Member of Parliament for Akwapim South
- Incumbent
- Assumed office 7 January 2025
- President: John Mahama
- Preceded by: Osei Bonsu Amoah

Personal details
- Party: National Democratic Congress
- Alma mater: Aburi Girls' Senior High School University of Ghana Robert Gordon University
- Occupation: Businesswoman,Politician

= Lawrencia Dziwornu =

Ghanaian politician

Hon. Lawrencia Dziwornu, born on 10 May 1987, is a Ghanaian politician who is a member of the National Democratic Congress (NDC).
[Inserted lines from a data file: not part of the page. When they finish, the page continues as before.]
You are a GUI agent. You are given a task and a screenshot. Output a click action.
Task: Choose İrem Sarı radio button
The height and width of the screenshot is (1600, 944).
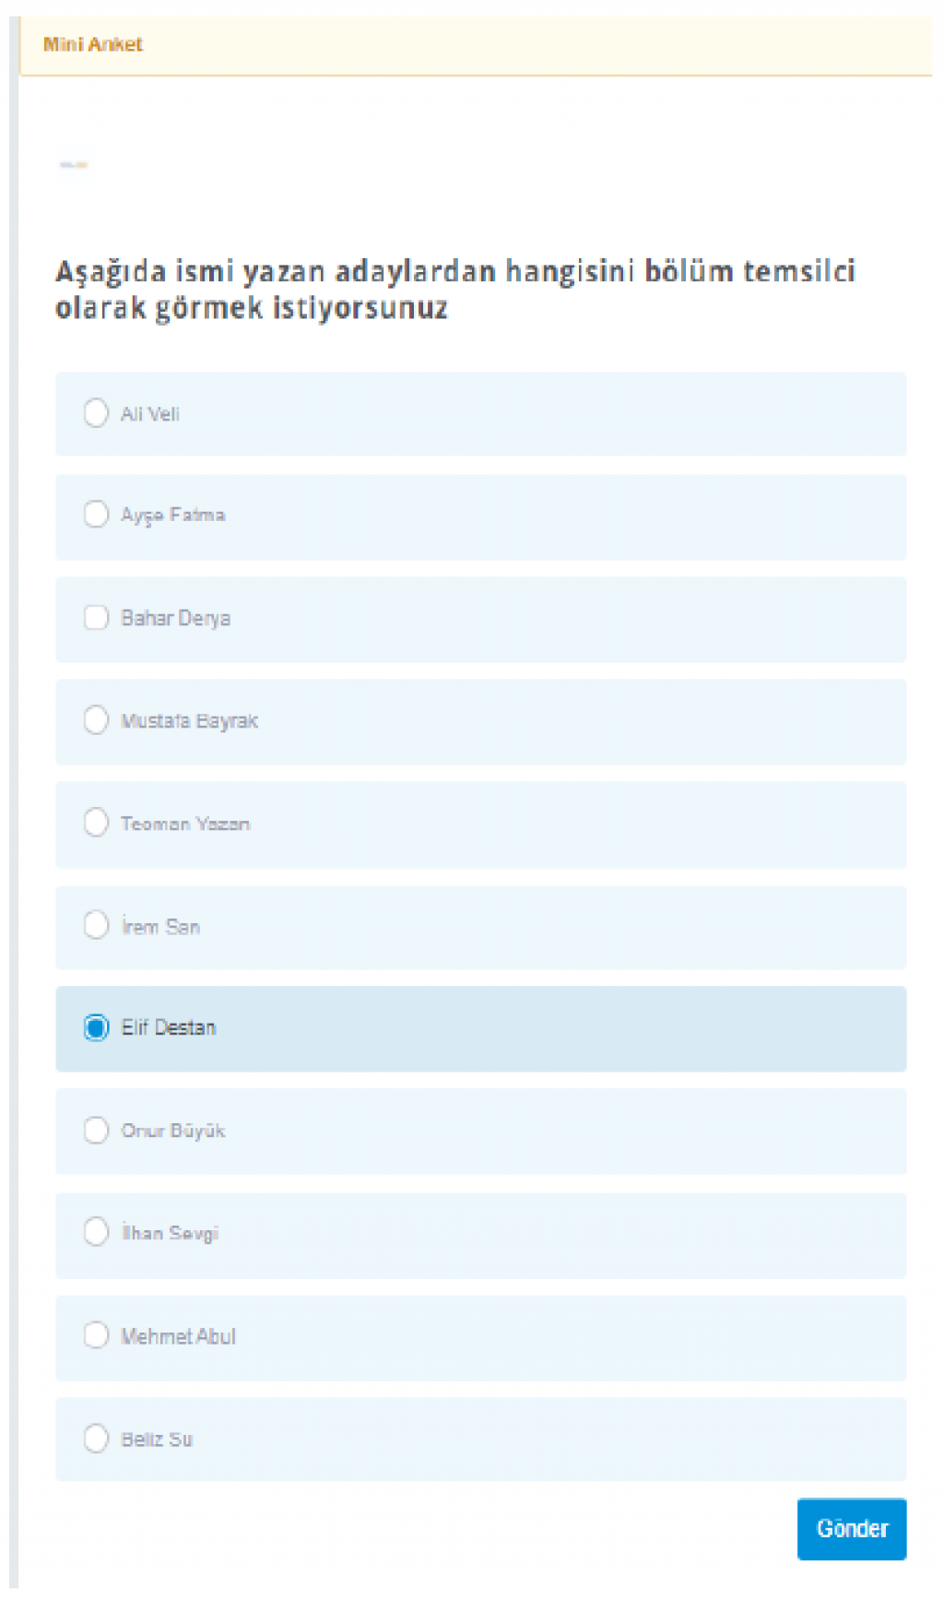[x=96, y=924]
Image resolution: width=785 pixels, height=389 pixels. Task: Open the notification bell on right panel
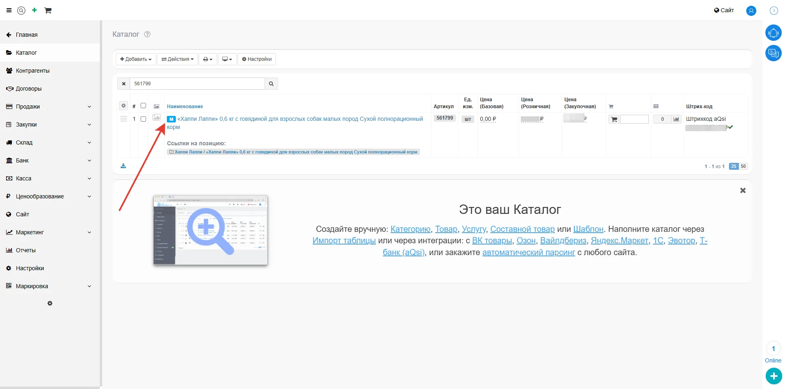[x=773, y=33]
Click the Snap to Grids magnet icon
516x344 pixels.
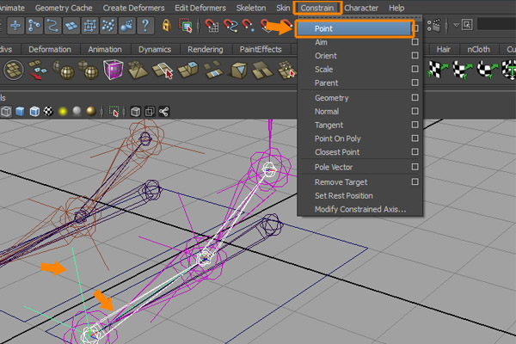click(x=211, y=25)
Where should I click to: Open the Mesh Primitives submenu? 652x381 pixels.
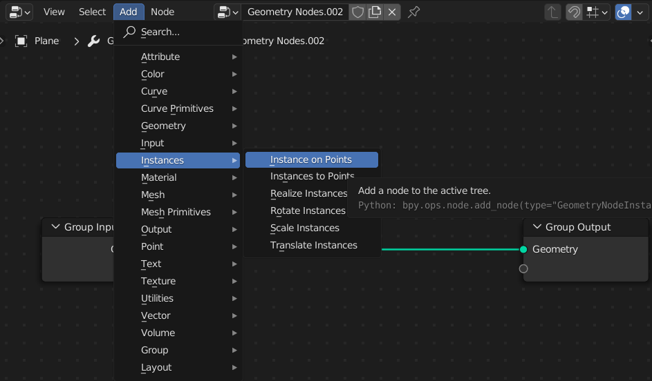(176, 212)
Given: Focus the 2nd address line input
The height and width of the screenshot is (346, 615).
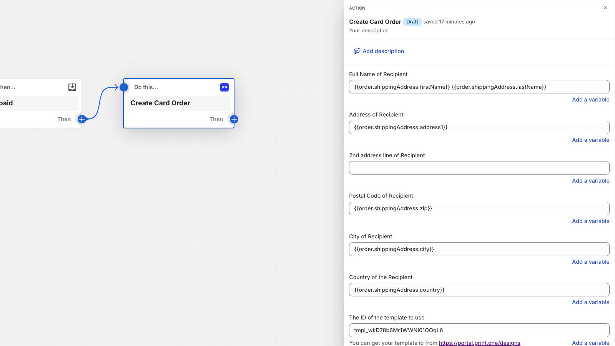Looking at the screenshot, I should click(x=479, y=168).
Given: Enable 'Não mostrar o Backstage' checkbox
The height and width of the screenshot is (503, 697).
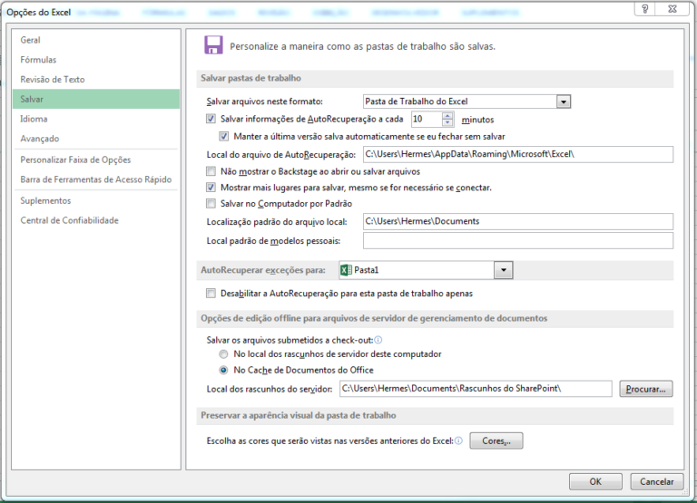Looking at the screenshot, I should tap(211, 170).
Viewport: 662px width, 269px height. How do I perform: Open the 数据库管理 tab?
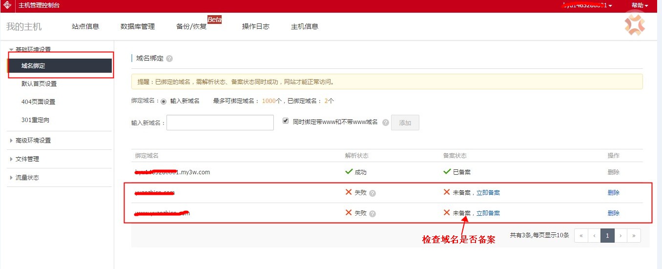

She is a member of parliament for the Akwapim South constituency in the Ninth Parliament of the Fourth Republic.

== Education ==
Dziwornu completed her secondary education at Aburi Girls Senior High School in 2003. She later obtained a Bachelor of Arts degree from the University of Ghana in 2008. In 2014, she earned a Master of Science degree from the Robert Gordon University.

== Career ==

Dziwornu is a business woman and currently runs Aabur Enterprise as its Chief executive officer.

== Politics ==
In May 2023, Lawrencia Dziwornu stood for the National Democratic Congress primaries in the Akwapim South Constituency. She won the primaries by polling 470 votes out of 906 votes defeating her main contender who had 340 votes.

In the 2024 General Elections, Dziwornu contested the Akwapim South constituency against Eric Yeboah Apeadu, the candidate for the New Patriotic Party (NPP). She secured 15,438 votes (50.22%), narrowly defeating Eric Yeboah Apeadu, who garnered 15,304 votes (49.78%). This victory marked the first time in over a decade that the National Democratic Congress (NDC) captured the parliamentary seat in the constituency.